Every Eastern state from Connecticut southward that was winnable by a D post-1872 became a Republican overperformance zone except for Maryland, which moved from safe D to marginal. Republicans flipped every urban county from Boston to San Francisco, and carried New Jersey, a state that never voted for Lincokln, as well the previously Democratic NYC boroughs. This is what Walter Dean Burnham calls the "Systwem of 1896" and that Kevin Phillips discusses extensively in ERM and in his American Presidents Series bio on William McKinley (2003).
After 1896, Dems were confined to the Old Confederacy, sometimes KY-MO, the new state of Okla., and in 1916, Ariz and NM.
Dems won the WH in 1912 only because of the R party split, and held on in 1916 by a 3,773 vote margin from California.

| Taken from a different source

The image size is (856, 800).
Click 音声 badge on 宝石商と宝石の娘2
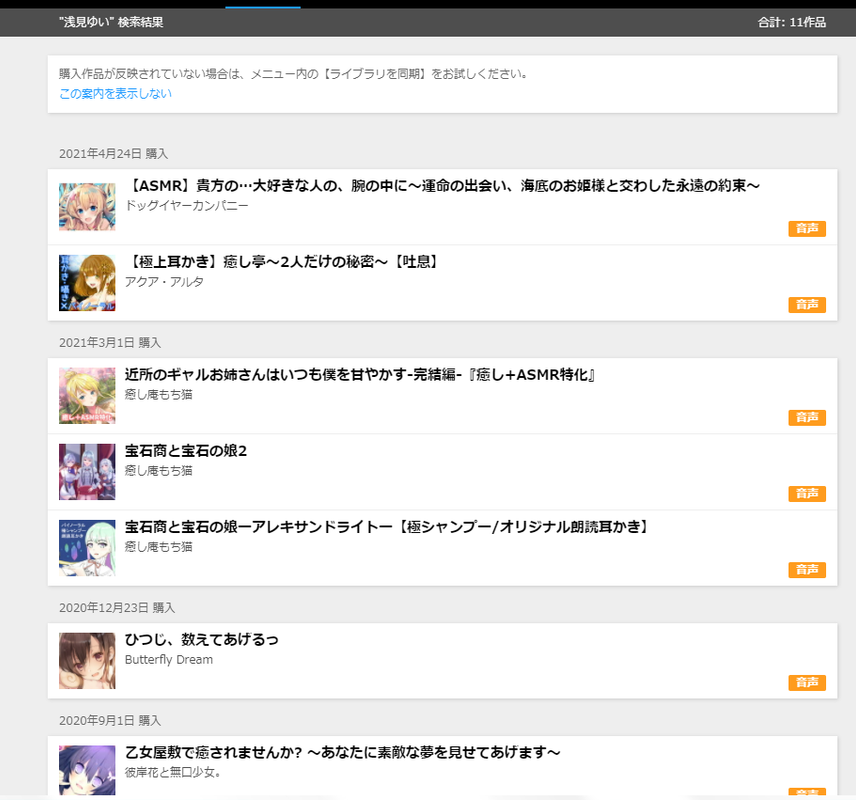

Umm buddy, I believe that is what people mean by the 1896 realignment. I mean, jeez dude, don't you know any history outside of electoral stats? I mean don't take this the wrong way, but virtually everybody on this website and probably even most American high school students would consider 1896 a realignment election. Especially for the Democratic Party, who had nominated a foaming at the mouth evangelical free silver liberal who damned Wall Street and the railroads like it was going out of style! Considering that four years earlier they nominated Grover Cleveland, who was considered to be basically a free trade Republican by many, it's definitely a realignment. Also, Bryan and his ilk sort of dominated the party from about 1896-1920, with the exception of when Alton Parker was nominated. And even then, Parker had to move significantly left just to appease Bryanites who threatened to sit out the 1904 Election.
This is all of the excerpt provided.